おじいさんは、山中で出会ったたくさんの人に舌切りすずめの居場所を聞きまわりました、
そしてやっとのことで、竹やぶの中にすずめのお宿を見つけました。
「おーい、すずめやー!どこにいるんじゃー!」
おじいさんの呼びかけに答えて舌きりすずめがやってきました。
「おぉ、すずめや。申し訳ないことをしてしもうた。大丈夫か。許しておくれ。」
「おじいさん、心配しないでください。舌の傷はすっかり治りました。さぁこちらへどうぞ。」
すずめは、すずめのお宿におじいさんを招き入れました、
おじいさんは、その晩はすずめたちにご馳走になったり、すずめたちの踊りを見たりしてたのしく過ごしました。

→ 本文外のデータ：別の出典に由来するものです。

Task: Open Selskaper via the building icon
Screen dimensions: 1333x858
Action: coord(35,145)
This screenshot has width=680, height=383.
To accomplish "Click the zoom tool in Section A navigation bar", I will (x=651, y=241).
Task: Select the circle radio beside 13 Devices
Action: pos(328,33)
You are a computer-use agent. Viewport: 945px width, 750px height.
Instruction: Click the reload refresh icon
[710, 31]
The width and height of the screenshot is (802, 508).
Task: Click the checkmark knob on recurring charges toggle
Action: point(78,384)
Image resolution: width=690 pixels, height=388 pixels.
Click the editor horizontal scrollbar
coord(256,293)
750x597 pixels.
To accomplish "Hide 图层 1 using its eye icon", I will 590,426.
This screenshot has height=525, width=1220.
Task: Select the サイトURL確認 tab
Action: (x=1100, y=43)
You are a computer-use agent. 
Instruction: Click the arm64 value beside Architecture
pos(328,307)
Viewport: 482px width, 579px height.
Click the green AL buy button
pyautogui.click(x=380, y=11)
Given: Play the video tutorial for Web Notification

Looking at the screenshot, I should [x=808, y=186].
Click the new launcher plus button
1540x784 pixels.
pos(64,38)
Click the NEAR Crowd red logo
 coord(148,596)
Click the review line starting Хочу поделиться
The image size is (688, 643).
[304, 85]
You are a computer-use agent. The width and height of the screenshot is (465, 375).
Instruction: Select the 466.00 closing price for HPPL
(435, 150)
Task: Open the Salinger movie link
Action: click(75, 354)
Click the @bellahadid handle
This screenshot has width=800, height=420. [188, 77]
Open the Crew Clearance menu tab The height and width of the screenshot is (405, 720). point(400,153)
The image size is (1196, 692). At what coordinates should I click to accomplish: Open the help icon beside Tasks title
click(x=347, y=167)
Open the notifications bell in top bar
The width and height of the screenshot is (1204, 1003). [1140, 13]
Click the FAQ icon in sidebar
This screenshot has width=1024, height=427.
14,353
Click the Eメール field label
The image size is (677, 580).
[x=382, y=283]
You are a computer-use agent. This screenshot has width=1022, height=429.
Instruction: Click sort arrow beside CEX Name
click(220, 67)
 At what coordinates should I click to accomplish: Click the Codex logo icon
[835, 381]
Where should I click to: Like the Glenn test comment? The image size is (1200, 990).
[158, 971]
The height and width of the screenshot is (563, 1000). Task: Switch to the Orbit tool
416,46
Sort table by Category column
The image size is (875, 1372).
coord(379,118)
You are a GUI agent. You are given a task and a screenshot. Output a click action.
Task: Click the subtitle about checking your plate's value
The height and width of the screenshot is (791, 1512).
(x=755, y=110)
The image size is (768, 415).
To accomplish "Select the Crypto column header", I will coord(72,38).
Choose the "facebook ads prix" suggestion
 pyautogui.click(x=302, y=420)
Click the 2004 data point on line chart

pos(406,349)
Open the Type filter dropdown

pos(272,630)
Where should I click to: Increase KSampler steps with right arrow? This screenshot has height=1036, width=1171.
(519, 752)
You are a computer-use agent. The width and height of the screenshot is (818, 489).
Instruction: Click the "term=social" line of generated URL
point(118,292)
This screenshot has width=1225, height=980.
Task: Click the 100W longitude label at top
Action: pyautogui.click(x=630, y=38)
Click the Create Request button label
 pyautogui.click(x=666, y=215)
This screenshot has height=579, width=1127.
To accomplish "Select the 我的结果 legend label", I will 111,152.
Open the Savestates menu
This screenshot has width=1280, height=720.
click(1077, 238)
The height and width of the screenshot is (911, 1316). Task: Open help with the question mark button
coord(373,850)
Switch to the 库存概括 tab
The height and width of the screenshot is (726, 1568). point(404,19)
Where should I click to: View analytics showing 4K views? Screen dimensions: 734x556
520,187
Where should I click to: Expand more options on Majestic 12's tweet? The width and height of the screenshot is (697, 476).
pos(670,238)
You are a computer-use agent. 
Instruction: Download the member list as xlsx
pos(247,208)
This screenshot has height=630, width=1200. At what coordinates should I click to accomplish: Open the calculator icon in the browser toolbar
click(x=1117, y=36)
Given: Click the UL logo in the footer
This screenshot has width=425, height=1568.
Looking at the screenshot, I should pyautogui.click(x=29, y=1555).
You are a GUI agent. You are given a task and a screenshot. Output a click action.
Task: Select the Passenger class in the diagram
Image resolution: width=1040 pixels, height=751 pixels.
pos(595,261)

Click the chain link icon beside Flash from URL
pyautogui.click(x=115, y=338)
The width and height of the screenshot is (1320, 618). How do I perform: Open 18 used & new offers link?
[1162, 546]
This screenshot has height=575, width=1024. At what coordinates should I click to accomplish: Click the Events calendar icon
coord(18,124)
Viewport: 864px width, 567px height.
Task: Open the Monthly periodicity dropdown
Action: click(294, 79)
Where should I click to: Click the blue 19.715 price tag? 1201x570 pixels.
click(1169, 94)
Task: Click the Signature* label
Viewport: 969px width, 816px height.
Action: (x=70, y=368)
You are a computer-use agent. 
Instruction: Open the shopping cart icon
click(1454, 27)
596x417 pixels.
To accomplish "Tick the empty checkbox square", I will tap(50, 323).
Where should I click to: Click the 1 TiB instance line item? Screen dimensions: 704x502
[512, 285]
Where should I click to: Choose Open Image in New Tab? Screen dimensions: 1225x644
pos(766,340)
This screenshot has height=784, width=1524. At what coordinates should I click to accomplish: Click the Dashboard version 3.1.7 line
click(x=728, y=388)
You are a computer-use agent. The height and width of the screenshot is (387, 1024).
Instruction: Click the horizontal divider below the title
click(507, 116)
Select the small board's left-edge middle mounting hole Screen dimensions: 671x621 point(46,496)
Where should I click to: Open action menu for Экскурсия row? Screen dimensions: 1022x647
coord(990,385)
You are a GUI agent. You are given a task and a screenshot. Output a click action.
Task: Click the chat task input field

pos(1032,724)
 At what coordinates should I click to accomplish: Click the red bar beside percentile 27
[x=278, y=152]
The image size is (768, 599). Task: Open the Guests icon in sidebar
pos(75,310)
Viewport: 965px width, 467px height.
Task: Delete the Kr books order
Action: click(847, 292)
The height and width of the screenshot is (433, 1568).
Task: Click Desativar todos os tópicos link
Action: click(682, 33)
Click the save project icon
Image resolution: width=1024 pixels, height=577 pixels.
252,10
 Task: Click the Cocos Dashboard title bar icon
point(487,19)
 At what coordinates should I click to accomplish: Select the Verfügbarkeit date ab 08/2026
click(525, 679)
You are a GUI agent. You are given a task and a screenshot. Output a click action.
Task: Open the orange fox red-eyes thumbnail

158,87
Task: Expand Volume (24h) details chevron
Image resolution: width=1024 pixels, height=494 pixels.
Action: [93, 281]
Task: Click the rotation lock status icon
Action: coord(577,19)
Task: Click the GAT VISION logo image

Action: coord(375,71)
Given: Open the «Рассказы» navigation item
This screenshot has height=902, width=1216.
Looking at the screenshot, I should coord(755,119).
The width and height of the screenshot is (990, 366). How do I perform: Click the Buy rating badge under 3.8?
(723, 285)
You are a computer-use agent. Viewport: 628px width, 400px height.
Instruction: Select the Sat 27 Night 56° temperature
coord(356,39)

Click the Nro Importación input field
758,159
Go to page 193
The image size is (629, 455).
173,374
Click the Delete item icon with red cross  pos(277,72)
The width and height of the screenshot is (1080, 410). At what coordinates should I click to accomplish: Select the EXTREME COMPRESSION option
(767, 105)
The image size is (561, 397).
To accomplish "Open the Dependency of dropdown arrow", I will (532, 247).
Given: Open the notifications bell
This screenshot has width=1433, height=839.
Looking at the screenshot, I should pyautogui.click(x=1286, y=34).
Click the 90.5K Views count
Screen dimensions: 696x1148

次の朝、おじいさんが家に帰るとき、すずめがこう言いました。
「これは私たちのお土産です。大きいつづらと小さいつづらがありますが、どちらがいいですか。」
「どちらでも結構じゃが、小さいほうが軽くてよさそうじゃ」
おじいさんはすずめたちに見送られ、小さなつづらを背負って家に帰りました。
家に帰ってさっそくつづらを開けて見ると、大判、小判、着物、色々なたからものが入っていました。
それを見たおばあさんが言いました。
「おじいさん、どうして大きい方を持ってこなかったんじゃ!私が行って持ってくる。」
おばあさんは、おじさんが止めるのを聞かずに家を飛び出していきました。
「舌きりすずめのお宿はどこだー!」
と言いながら竹林の中に入って行きました。
おばあさんはすずめのお宿にたどりつき、舌切りすずめに会う事ができました。
「どうしてここに来たのですか。」
「お前さんに会いたくなったのさ。可愛がってやったからね。」
「そうですか、それではお入り下さい。」
「いやいや、かまわんよ。ここには大きなつづらがあるんだろう。それを持ってきな、持ってこないとまた舌を切ってやるよ!」
おばあさんは、すずめを脅して、大きなつづらを手に入れました。
しかし大きなつづらは重たくて背負うのもやっとです。
おばあさんはなんとか背中に大きなつづらを背負うとすずめのお宿を去りました。
おばあさんは帰り道、つづらの中身を見たくて見たくて仕方ありませんでした。
道でつづらを下ろすと、ふたを開けて中を見ました。
何とつづらの中からは、蛇や、お化けや、ムカデや、恐ろしいものが次から次へと出てきました。
「よくばりばあさんはお前かー!」
「ひえー!助けておくれー!」
お化けがおばあさんを追いかけまわします。
「いじわるばあさんはお前かー!!」
「ごめんなさいー!もうしませんからー!」
おばあさんは家に逃げ帰りました。
それから、おばあさんは心を入れ替えて、やさしいおばあさんになったそうです。